憂鬱な通勤生活が始まる… 究極の2階建て車両もあった「電車の混雑対策」5選
(5)デュアルシート
■首都圏では“簡易優等車両”と化す
デュアルシートとは、クロスシートとロングシートの両方に設定できる“二刀流”の座席である。開発したのは近畿日本鉄道で、1996年に2610系を改造し、営業運転を開始。ラッシュ時はロングシート、日中はクロスシートにすることで、混雑緩和と快適性の向上を両立させた。その後、改造車、新型車両の投入により、数を増やしている。
JR東日本でも、2002年に仙石線用205系3100番台の一部編成に導入し、通勤客と観光客の双方の需要に対応した。

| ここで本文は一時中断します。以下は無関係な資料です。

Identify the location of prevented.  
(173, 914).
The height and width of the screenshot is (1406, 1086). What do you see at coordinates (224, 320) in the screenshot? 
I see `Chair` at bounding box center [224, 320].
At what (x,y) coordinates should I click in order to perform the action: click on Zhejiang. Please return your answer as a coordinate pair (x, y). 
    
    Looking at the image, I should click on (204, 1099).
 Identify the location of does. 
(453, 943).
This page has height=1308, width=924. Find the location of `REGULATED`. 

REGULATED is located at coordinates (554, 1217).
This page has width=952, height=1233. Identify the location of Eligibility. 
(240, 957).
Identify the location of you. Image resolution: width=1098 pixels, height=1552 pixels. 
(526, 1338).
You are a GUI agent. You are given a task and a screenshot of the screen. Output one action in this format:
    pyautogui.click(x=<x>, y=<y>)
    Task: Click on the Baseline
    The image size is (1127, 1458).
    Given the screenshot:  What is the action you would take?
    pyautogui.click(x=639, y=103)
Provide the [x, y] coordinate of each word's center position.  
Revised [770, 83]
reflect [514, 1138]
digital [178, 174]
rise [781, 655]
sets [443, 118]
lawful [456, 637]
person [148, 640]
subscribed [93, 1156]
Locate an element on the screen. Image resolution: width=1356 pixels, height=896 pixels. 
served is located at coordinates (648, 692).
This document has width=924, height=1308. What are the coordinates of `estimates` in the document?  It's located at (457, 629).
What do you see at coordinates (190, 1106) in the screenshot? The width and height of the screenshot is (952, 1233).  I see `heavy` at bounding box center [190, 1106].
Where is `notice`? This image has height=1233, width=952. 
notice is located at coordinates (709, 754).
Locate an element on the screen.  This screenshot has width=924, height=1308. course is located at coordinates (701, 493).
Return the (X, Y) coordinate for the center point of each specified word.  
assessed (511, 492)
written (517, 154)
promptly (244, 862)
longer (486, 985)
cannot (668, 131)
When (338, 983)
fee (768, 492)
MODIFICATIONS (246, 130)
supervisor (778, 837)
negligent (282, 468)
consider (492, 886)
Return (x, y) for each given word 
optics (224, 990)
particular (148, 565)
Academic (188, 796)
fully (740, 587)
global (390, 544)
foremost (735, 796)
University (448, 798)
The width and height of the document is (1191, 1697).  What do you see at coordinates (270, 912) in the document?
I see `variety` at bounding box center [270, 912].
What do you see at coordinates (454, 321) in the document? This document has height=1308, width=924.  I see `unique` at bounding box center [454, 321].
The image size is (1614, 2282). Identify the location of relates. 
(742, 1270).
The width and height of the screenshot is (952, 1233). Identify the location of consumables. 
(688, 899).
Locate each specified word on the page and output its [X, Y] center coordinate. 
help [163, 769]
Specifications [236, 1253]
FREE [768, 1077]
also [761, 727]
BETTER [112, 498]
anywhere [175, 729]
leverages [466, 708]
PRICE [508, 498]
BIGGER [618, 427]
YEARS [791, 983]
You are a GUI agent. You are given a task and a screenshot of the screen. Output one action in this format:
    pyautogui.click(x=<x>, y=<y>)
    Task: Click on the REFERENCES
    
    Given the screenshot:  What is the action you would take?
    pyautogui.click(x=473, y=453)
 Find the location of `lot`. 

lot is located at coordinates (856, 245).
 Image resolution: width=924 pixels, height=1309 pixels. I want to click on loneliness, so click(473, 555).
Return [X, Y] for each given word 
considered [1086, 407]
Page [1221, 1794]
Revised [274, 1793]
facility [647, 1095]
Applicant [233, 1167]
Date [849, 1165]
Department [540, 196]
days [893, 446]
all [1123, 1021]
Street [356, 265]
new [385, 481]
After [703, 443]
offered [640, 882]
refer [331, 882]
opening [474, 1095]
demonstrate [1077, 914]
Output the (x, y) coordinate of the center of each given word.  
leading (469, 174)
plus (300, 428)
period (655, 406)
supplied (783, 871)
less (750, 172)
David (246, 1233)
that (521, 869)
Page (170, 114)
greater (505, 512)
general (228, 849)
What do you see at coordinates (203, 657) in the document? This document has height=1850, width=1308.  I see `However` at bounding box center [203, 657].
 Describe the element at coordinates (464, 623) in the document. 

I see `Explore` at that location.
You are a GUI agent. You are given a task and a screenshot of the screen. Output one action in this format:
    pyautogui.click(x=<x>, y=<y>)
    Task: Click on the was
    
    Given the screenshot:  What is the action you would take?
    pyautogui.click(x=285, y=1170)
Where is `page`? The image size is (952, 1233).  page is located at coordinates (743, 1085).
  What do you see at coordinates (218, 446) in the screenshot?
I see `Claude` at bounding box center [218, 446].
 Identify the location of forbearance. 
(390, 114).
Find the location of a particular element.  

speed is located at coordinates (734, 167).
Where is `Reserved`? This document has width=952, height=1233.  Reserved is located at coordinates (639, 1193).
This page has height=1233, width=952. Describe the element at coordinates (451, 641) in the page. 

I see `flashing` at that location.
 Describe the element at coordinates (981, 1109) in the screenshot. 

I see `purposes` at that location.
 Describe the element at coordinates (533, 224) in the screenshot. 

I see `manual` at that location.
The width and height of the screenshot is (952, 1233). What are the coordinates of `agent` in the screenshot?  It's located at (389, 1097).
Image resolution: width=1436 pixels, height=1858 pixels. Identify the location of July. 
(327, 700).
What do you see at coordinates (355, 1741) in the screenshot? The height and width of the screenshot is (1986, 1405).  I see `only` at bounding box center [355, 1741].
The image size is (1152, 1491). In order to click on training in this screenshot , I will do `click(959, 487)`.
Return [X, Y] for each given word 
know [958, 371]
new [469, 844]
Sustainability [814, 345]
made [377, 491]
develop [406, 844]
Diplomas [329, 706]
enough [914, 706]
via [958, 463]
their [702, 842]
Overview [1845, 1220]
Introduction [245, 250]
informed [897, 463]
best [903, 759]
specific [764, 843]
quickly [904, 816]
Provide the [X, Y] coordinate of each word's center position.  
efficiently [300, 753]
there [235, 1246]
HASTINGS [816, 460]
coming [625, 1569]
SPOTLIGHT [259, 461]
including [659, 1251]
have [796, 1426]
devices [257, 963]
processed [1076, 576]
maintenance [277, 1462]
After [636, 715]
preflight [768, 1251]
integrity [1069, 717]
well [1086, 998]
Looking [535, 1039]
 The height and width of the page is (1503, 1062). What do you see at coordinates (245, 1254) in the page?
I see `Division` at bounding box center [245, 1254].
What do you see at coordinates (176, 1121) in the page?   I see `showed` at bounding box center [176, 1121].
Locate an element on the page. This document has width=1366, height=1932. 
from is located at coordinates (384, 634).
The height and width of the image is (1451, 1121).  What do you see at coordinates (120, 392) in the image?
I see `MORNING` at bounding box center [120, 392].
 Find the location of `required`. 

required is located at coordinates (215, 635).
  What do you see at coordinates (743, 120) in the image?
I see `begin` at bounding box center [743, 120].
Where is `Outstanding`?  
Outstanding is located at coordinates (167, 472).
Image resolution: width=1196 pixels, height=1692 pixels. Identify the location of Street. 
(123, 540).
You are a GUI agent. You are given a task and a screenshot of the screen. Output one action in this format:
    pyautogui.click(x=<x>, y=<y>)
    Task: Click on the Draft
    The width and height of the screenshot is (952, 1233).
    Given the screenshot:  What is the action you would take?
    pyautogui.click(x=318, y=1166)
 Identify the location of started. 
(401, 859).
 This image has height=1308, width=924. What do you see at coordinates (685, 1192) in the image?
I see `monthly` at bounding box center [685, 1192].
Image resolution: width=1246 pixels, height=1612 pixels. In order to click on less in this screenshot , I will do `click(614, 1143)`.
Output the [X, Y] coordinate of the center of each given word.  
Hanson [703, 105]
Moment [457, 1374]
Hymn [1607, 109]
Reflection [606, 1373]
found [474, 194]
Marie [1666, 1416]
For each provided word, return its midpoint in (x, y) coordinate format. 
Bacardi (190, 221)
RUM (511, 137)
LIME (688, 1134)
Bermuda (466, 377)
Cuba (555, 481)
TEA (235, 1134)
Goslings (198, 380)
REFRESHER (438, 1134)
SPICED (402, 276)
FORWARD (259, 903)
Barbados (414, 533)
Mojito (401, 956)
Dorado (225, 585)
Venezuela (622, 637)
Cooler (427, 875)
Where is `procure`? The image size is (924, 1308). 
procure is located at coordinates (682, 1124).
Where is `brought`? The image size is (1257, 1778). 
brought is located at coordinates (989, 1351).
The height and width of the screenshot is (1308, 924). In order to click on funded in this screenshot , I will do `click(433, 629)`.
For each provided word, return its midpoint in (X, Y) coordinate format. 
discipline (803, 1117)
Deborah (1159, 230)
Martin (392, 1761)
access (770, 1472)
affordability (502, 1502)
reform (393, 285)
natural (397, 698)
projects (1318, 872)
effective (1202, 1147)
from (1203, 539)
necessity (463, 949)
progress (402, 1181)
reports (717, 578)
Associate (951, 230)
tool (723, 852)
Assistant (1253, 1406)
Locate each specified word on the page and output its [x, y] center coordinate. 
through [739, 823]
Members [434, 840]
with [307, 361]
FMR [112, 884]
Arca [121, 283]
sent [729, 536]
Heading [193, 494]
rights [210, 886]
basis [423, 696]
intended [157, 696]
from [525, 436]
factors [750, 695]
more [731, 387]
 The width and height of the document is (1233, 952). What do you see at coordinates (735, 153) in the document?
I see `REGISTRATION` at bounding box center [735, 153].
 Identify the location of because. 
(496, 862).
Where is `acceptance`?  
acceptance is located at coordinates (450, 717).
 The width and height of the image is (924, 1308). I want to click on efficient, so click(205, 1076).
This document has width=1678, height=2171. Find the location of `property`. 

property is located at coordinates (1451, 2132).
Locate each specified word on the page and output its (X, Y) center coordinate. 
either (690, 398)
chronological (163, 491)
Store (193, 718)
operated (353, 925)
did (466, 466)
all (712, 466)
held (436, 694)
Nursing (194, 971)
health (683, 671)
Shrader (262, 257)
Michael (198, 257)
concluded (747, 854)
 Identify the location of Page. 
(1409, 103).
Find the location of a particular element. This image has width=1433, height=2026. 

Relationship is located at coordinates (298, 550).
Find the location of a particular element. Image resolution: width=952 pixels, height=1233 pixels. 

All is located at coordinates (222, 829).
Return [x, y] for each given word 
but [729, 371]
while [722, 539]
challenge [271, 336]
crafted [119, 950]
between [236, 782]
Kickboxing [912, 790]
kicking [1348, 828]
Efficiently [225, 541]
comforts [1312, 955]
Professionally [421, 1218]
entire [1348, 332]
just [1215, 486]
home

デュアルシートの“概念”を大きく変えたのは、東武が2008年に東上線に投入した50090系だった。基本的に一般列車はロングシート、有料列車〈TJライナー〉はクロスシートに設定するという、使い分けをしたのだ。6月14日に〈TJライナー〉がデビューすると、連日満席の大ヒット商品と化した。その後、西武鉄道、京王電鉄、東急電鉄、しなの鉄道、京浜急行電鉄が相次いで投入し、首都圏や信州のデュアルシートは“簡易優等車両”としての地位を築いた。